# Mike's Money MK3 Jetta



## -TEXAS2LO- (Aug 16, 2008)

Full article here : http://www.airsociety.net/2011/03/mike-myers-money-mk3-jetta/ 



> Aside from the typical passenger side frame notch, fenders were also rolled flat all around in order to drop low and clear the 16×9 Schmidt Modern Lines. To get the perfect wheels stance, 10mm spacers were added in the rear which brought them to a final ET15. Nothing better then some 205-40-16 Falken Ziex 512 tires to stretch and wrap those rollers.


----------



## 1lojet1281 (Jun 15, 2003)

Pics came out awesome Mike!


----------



## reynolds9000 (Oct 16, 2003)

Thanks! Jessica and Munchie did a great job for sure, i'm really happy with the way they turned out.


----------



## Afazz (Feb 10, 2002)

Well done! I love the look of this car, the stance is perfect. Just curious, is it laying frame?


----------



## reynolds9000 (Oct 16, 2003)

Thanks! That means a lot coming from you!  

I wish it was on the frame, but sadly, it's not.
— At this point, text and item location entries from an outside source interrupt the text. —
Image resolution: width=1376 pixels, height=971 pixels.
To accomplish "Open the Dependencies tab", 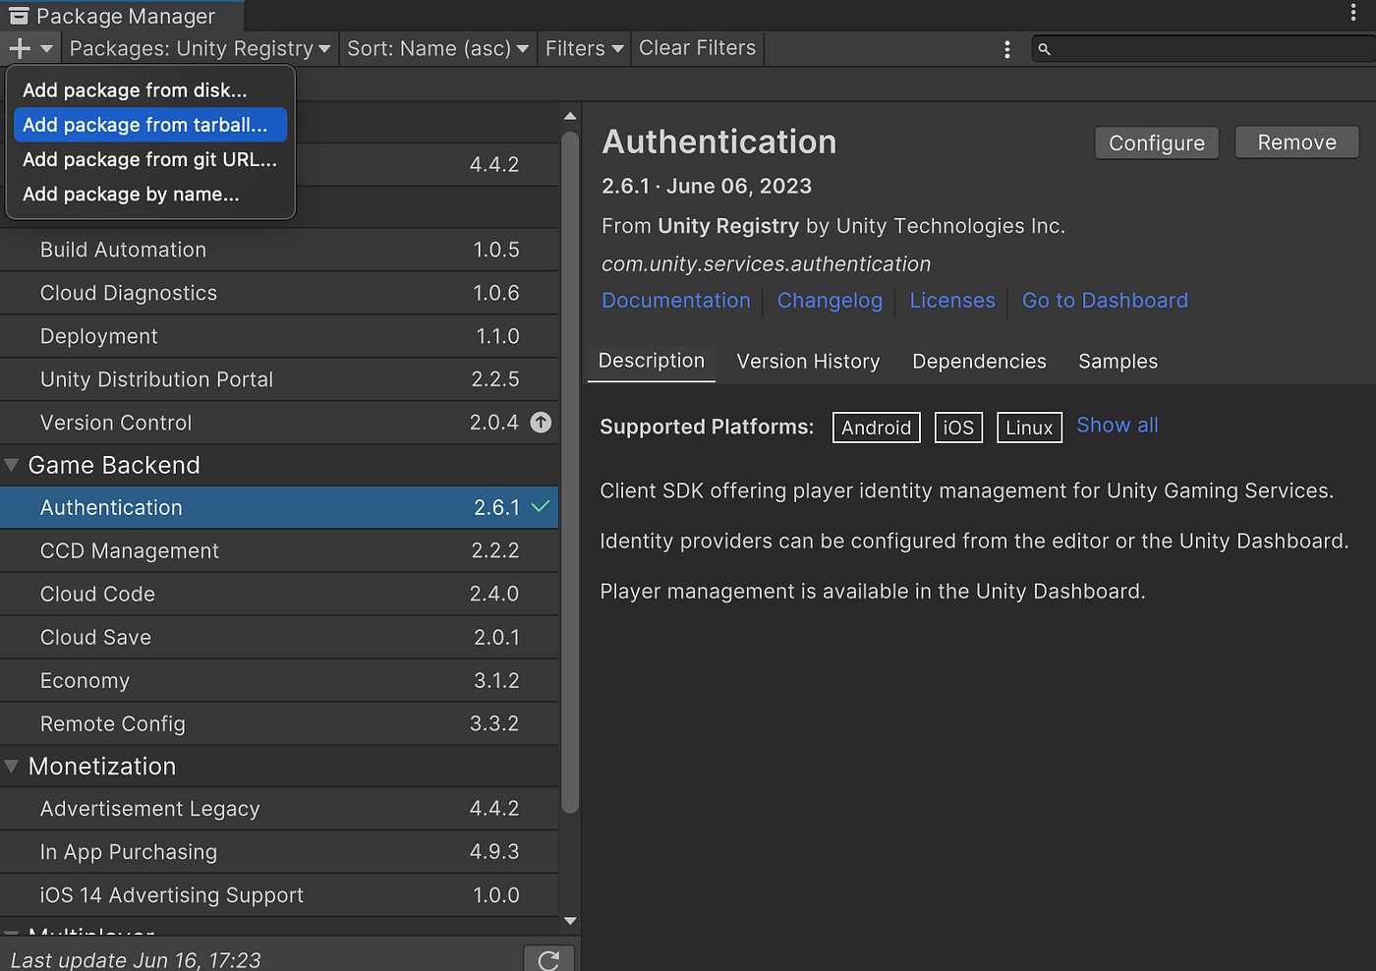I will pos(979,362).
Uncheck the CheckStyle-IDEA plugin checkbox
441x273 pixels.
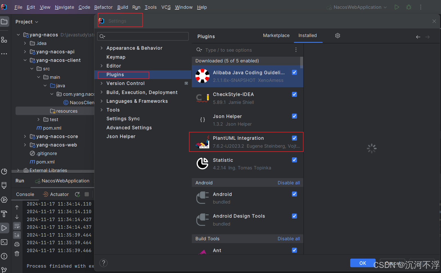[x=294, y=94]
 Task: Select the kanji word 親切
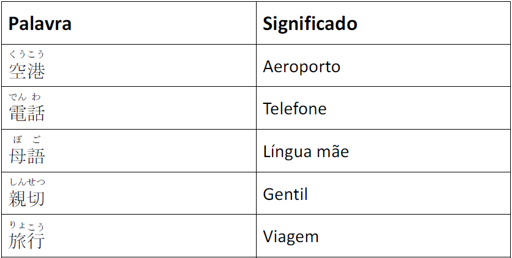(x=27, y=198)
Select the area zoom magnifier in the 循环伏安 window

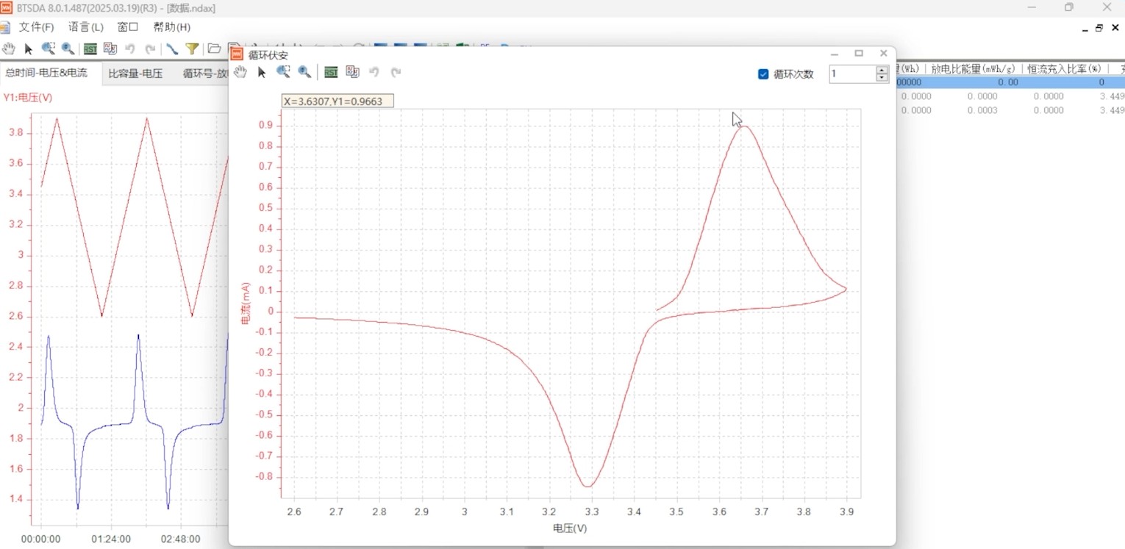(x=282, y=72)
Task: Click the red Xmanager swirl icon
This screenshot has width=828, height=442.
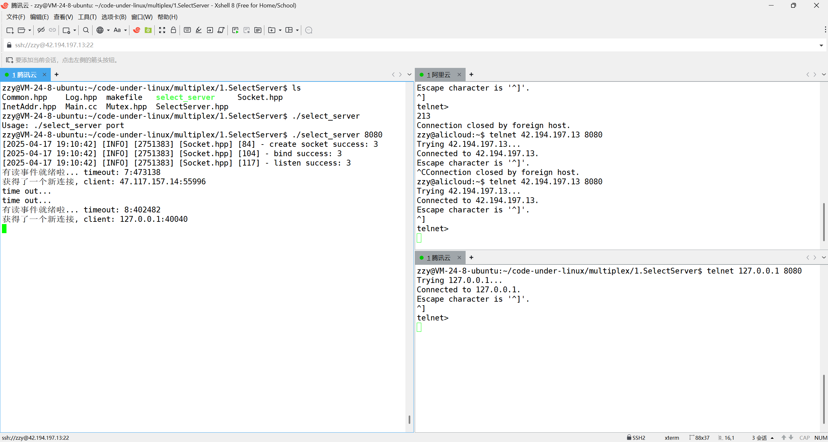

I have everything notched and with my old 15x8 wheels i could get within ~1/4" but my control arms were binding and i didn't want to modify them. To get it on the ground with these wheels i'd have to pull the fenders, which i don't want to because i don't want to be pigeon-holed into always having to run wide/low offset wheels if i ever sell these.


----------



## tonyb2580 (Jun 22, 2006)

always a fan of your car.. looks good man:thumbup:


----------



## reynolds9000 (Oct 16, 2003)

Appreciated. :beer:


----------



## darcness (Aug 8, 2008)

So boss man. Car looks f-ing incredible. Love the color, the wheels, and the style. So clean and so fresh. 

What size lines are you running? Looks like 3/8th into your mani and then maybe 1/8th out? Just curious is all. Also, is that car freshly resprayed because your paint looks so mint.


----------



## reynolds9000 (Oct 16, 2003)

Thanks for the nice words man! The car got resprayed in January 2010 so its been a little over a year. I'm running 3/8" line to the bags and then 1/8" line to the gauges. :thumbup:


----------



## jimothy cricket (Jul 9, 2008)

mk3s like this are cute :thumbup:


----------



## reynolds9000 (Oct 16, 2003)

thank you very kindly!!


----------



## Teeboyo (Apr 26, 2010)

:thumbup::thumbup:


----------



## bagged_hag (Oct 30, 2005)

That thing sits so right. You pulled off the wheels perfectly! Excellent work :thumbup:


----------



## 16v_HOR (Jul 21, 2005)

I've always loved your Jetta, but the Schmidts are the finishing touch for me. Just about mk3 perfection imo :thumbup:


----------